At first, Kate and I would go to the river simply to work on my cast. Because, let me tell you, casting with a fly rod is an art. It’s all about timing, finesse, and patience … not to mention dealing with untangling your line every three minutes. It took me weeks to even get my cast to land in the right place. I’m still learning where I even want to be casting my line. Kate, along with many fishermen and fisherwomen, calls that “reading the water.” Reading the water has to do with the speed, depth, and topography of the water and the rocks beneath it. I’m still learning to read.
You wouldn’t expect fishing to be about reading, would you? Well, it’s not just reading. It’s also about observation and memorization. And by that, I mean observing the “fly hatch” on the water to decide what fly you should tie onto your line. Fly hatches change with the seasons, the temperature, the quality of the water, the ecology of the area you are fishing, and even the time of day! If you want to be a really good fly fisherman/woman, you should also memorize the jargon of fly names — like the parachute adams, the woolly bugger, the caddis pupa nymph, or the black stonefly, just to name a few.
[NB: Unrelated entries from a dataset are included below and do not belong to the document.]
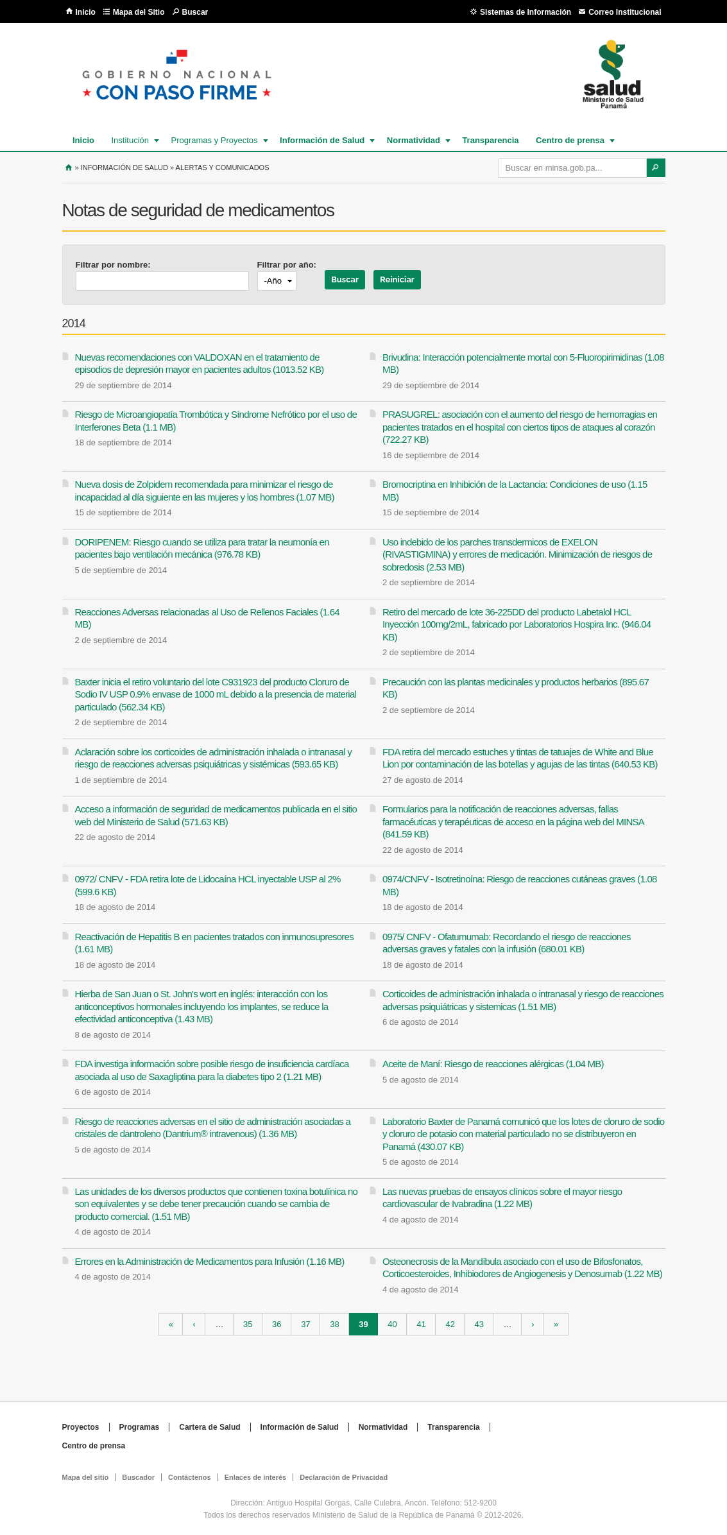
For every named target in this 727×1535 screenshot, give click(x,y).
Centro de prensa (569, 140)
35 (247, 1324)
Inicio (86, 12)
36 (276, 1324)
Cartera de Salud (209, 1427)
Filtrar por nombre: (113, 265)
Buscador (138, 1477)
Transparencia (490, 140)
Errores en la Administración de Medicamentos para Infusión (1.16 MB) (210, 1261)
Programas (139, 1427)
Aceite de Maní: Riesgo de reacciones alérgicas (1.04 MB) (493, 1063)
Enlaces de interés (256, 1477)
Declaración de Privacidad (344, 1477)
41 (420, 1324)
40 (392, 1324)
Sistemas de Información (525, 12)
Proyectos (80, 1427)
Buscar (195, 12)
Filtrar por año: (286, 265)
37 (305, 1324)
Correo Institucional (624, 12)
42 (449, 1324)
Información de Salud (321, 140)
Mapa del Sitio (139, 12)
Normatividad (413, 140)
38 (334, 1324)
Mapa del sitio (85, 1477)
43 (479, 1324)
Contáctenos (189, 1477)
So, there’s water reading, fly naming and identification, and casting. By the way, there are many different types of casts, like the roll cast, the tension cast, the bow and arrow cast, the traditional cast, etc. There’s also different types of knots used to tie flies onto your line. This is a skill in which I have very little knowledge and experience. I know one knot — the clinch knot. Depending on how you’d like your fly to move in the water (and what types and sizes of fish you’re trying to attract), there are a multitude of knots you could tie in order to accomplish this.
Speaking of fish, that’s another memorization opportunity! Fish types depend on the type of water (salt, fresh, brackish), the geographical location of the body of water in which you are fishing, the time of the year (for migratory and spawning purposes), and more. This summer, I was predominantly fishing in a river with Brown and Rainbow Trout. In neighboring streams and ponds around the ranch, you could find Brook Trout, Tiger Trout, and (rarely) Mountain Whitefish. All of these fish types have different appearances, mannerisms, and behaviors. Even further, there are mechanisms to identify sex within a fish species. For example, male Brook Trout tend to develop a brighter belly color compared to females during spawning season. I’m sure you all can imagine the biological reasons for this phenomenon.
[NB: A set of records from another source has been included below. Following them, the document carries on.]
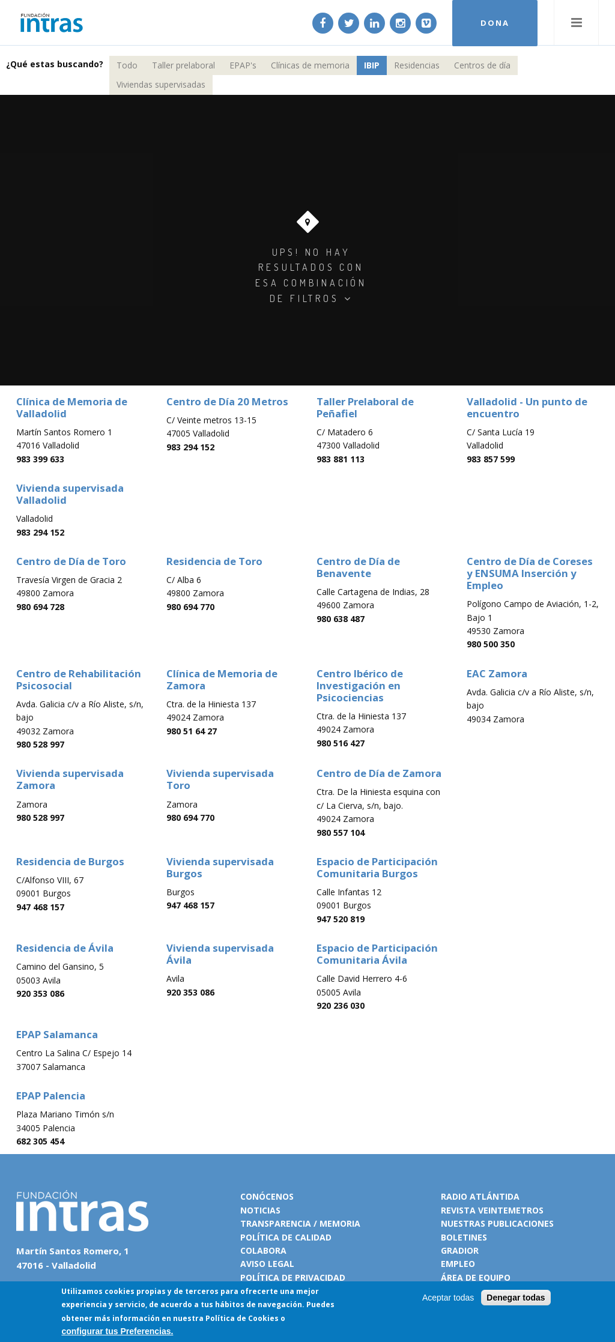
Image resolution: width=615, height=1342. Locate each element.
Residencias (417, 65)
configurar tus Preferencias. (117, 1331)
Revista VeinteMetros (492, 1210)
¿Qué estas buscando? (54, 64)
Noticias (260, 1210)
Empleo (458, 1263)
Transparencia (275, 1223)
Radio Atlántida (480, 1196)
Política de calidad (286, 1237)
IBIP (372, 65)
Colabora (263, 1250)
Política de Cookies (242, 1318)
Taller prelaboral (183, 65)
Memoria (340, 1223)
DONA (494, 22)
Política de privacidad (292, 1277)
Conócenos (267, 1196)
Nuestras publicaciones (497, 1223)
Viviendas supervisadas (161, 84)
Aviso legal (267, 1263)
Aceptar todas (448, 1297)
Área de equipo (475, 1277)
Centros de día (482, 65)
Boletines (464, 1237)
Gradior (460, 1250)
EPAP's (242, 65)
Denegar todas (515, 1297)
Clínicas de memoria (310, 65)
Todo (127, 65)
Just from this brief introduction to fly fishing, you might be able to see how my passion was born and how it has grown since. I am now an active member of The Williams Fishing Club (follow us on Instagram @williamsfishingclub) and try to get out on the rivers around Williamstown at least once a week. So, if you’re looking for something new to try, try fishing! All you need is a fishing license in your respective state and an open mind. Before this summer, I thought fishing was a boring hobby mostly for men. I was wrong: fishing is a talent, a challenge, an art. Tight lines, everyone!